Your assignment: Your task is to retype, exactly and only, the lines from the one containing "The height and" to the final line of the entries, leaving out all pictures.

Records drawn from a dataset:

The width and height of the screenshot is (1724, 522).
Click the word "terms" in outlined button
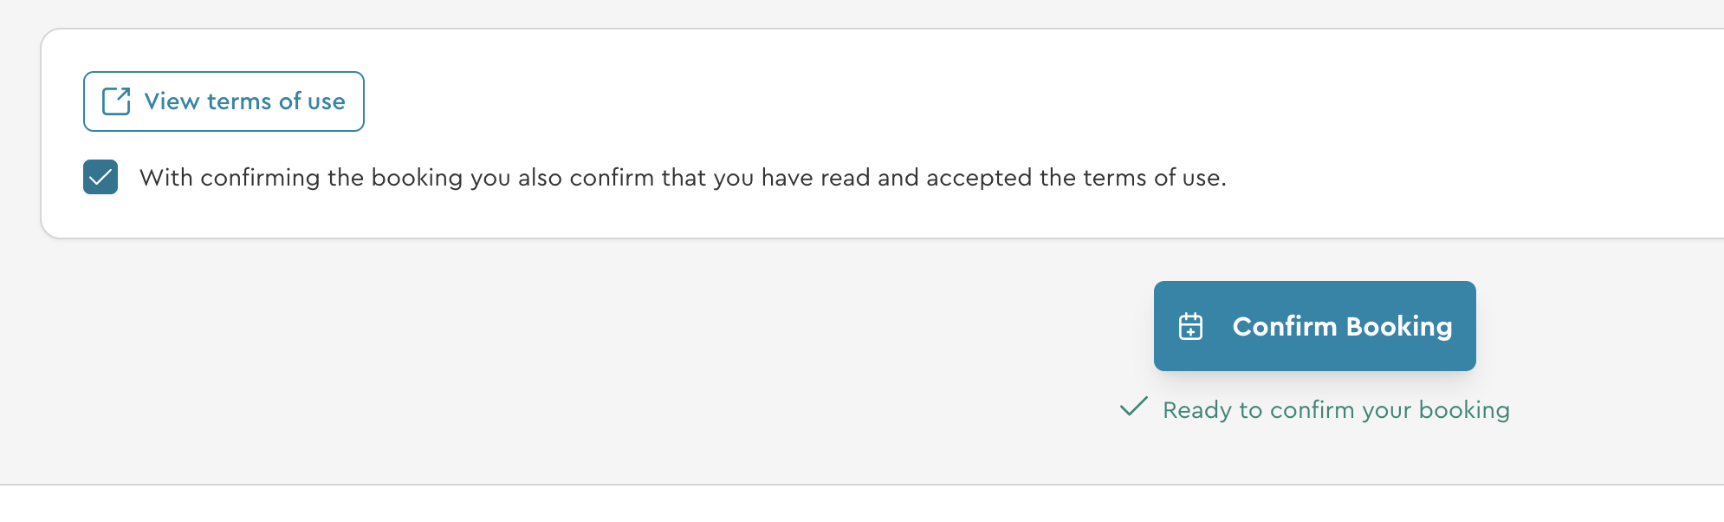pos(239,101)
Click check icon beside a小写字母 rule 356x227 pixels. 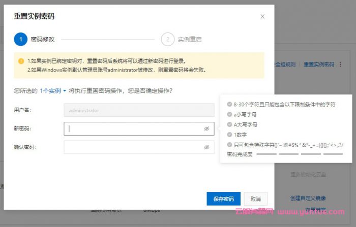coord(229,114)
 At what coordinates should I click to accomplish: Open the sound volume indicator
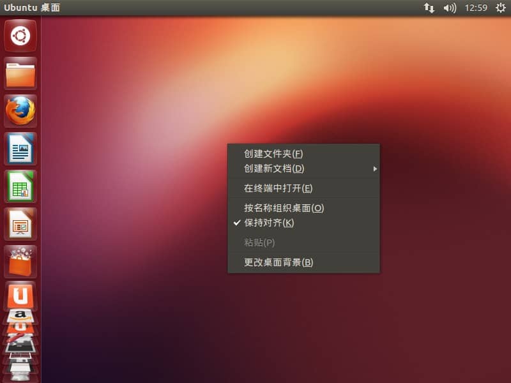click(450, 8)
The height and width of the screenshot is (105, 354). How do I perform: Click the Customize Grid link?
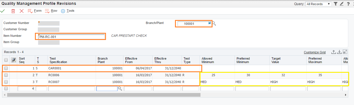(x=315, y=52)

Task solution:
The height and width of the screenshot is (105, 354). How do I perform: Click the Customize Grid link?
(x=315, y=52)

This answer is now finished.